This is not a post about organized crime in Mexico, although I will be returning to the topic shortly. This post asks simply: given all the things that can go wrong with a fixed exchange rate, let alone a currency union, why do so many countries continue to return to them? After all, when they go wrong, they can go very wrong. You can get horrible explosions like Mexico in 1994 or the Asian currency crashes in 1998, or you can slow grinding meltdowns like the depressions in Argentina around the turn of the century or the Baltic States today.
Yet countries continue to do it. All the West Indies save Jamaica fix to the dollar. Ecuador, El Salvador, and Panama have dollarized. The Baltic States have already been mentioned. Denmark fixes to the euro. The euro itself has no shortage of suitors, even now. In fact, even with the Eurozone’s problems, countries want to form currency unions. East Africa wants to form a currency union. Why?

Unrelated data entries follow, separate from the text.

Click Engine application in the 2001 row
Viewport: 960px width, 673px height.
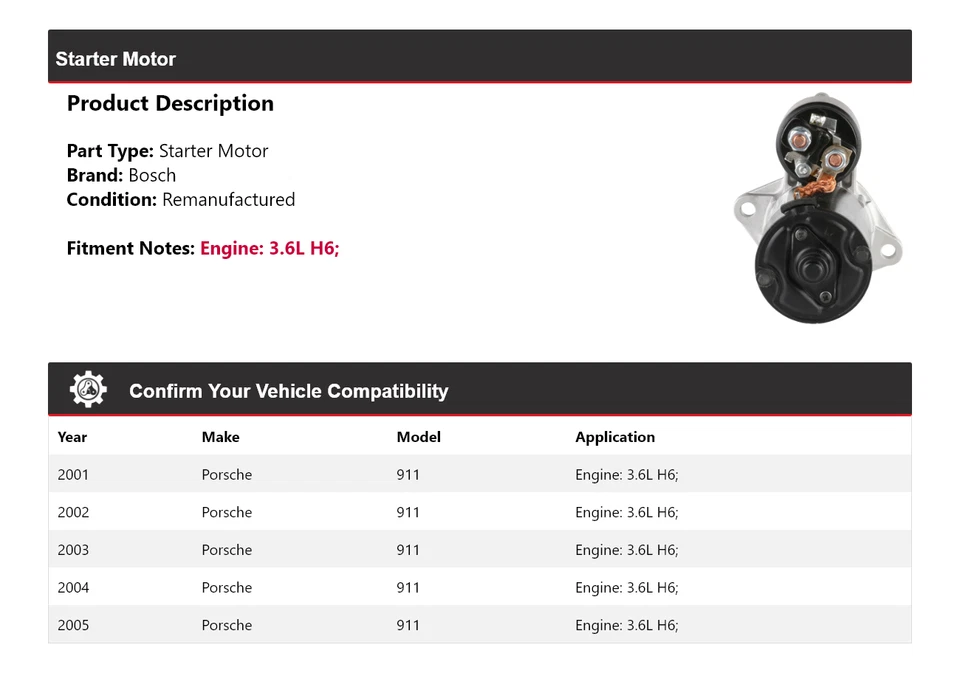click(626, 475)
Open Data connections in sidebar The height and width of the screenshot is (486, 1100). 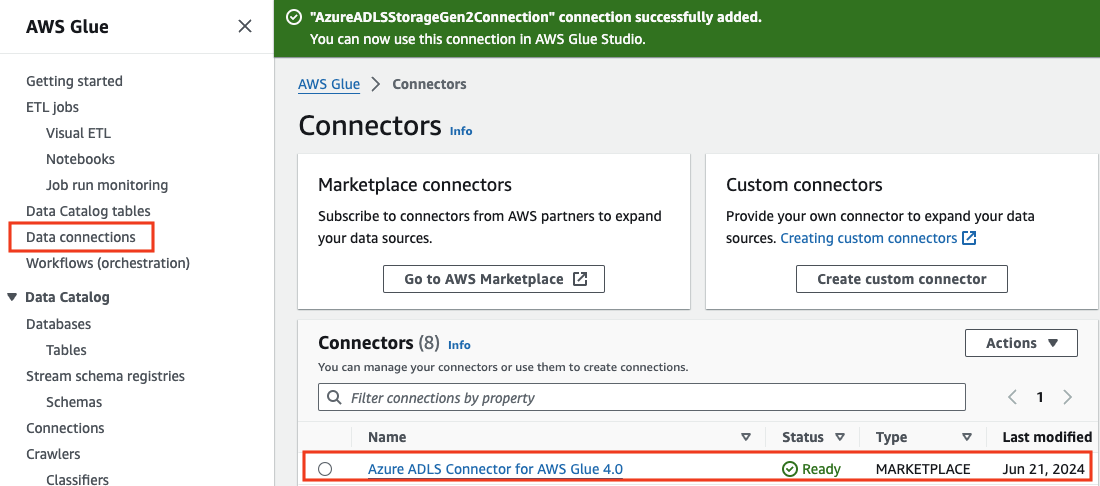tap(81, 237)
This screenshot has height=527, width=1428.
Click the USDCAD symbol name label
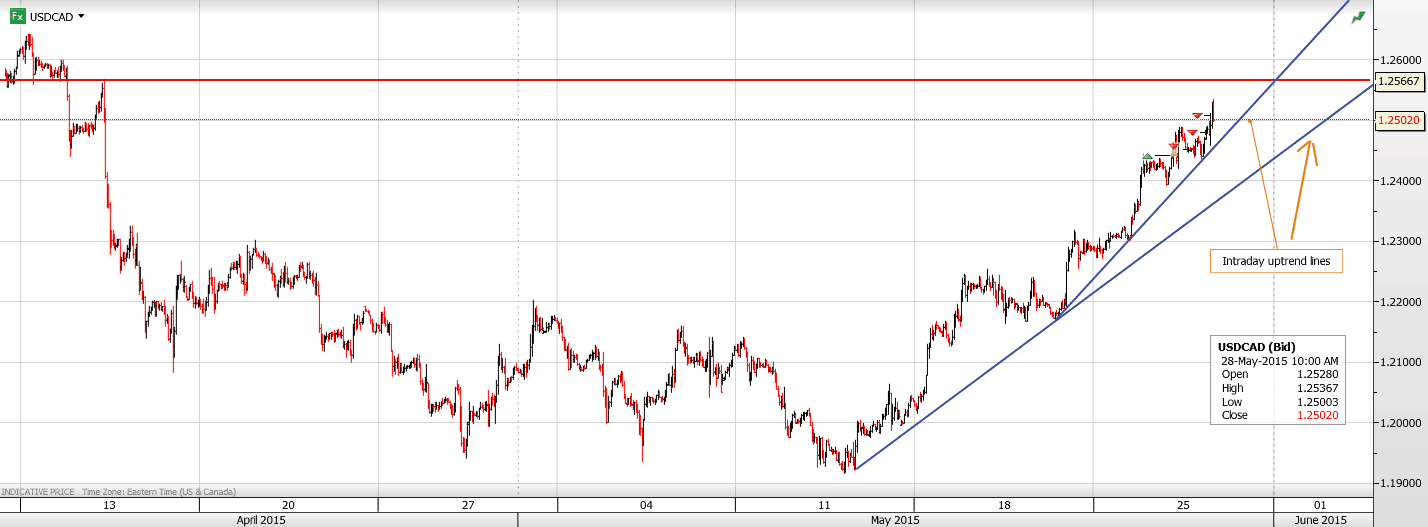pyautogui.click(x=50, y=17)

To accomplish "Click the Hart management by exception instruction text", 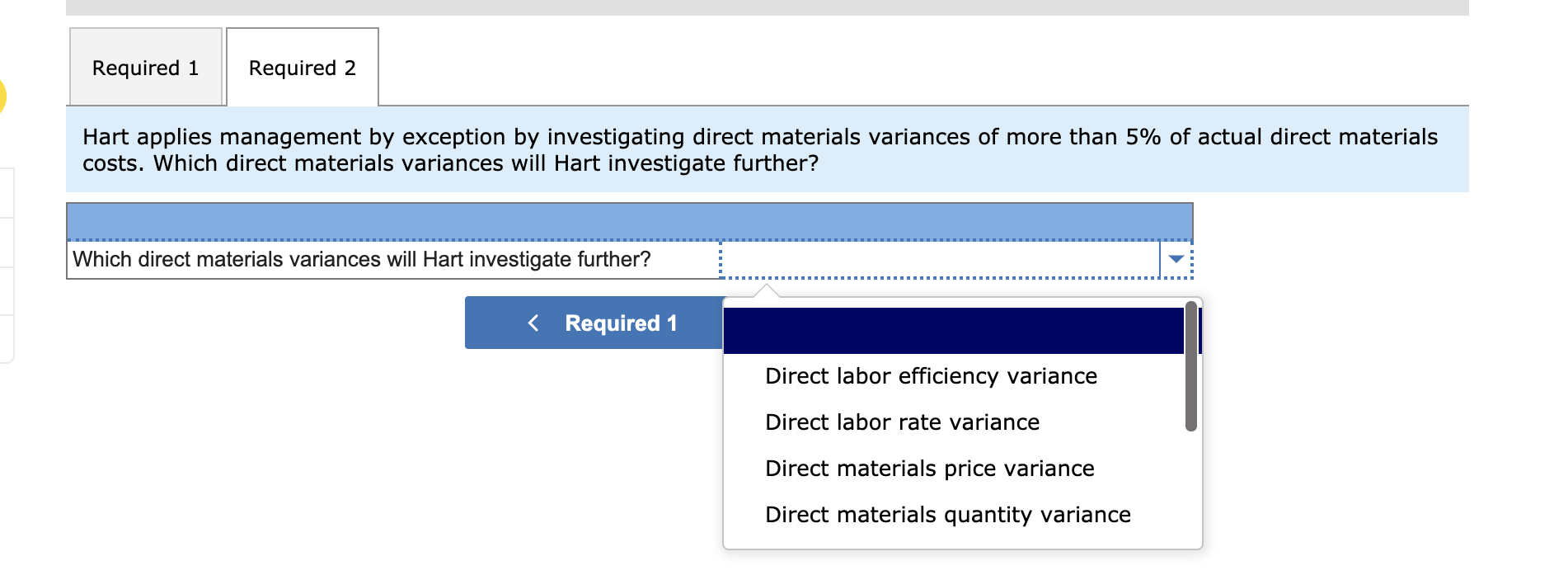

Well, history is a big reason. The CFA franc, for example, exists and is linked to the euro because of the French non-empire also known as Françafrique. A similar thing can be said about the West Indian links to the dollar. These historical links make it very hard to figure out the effects of a currency link. Maybe countries link to countries with which they trade. Or countries trade more and link with countries with whom they have special political links. All that would make it hard to tell whether exchange rate certainty has a big effect on trade, because causality could run both ways. That didn’t stop Andy Rose from trying, but the results were still highly contested.
Jeffrey Frankel came up with a neat natural experiment. In his own words:
“The long-time link of CFA currencies to the French franc has clearly always had a political motivation. So CFA trade with France could not in the past reliably be attributed to the currency link, perhaps even after controlling for common language, former colonial status, etc. But in January 1999, 14 CFA countries woke up in the morning and suddenly found themselves with the same currency link to Germany, Austria, Finland, Portugal, etc., as they had with France. There was no economic/political motivation on the part of the African countries that led them to an arrangement whereby they were tied to these other European currencies. Thus if CFA trade with these other European countries has risen, that suggests a euro effect that we can declare causal. The dummy variable representing whether one partner is a CFA country and the other a euro country has a highly significant coefficient of .57. Taking the exponent, the point estimate is that the euro boosted bilateral trade between the relevant African and European countries by 76%. It is not doubling, and the timing is not perfect. But it does suggest that the effect on trade among small countries is very substantial even after correcting for endogeneity.”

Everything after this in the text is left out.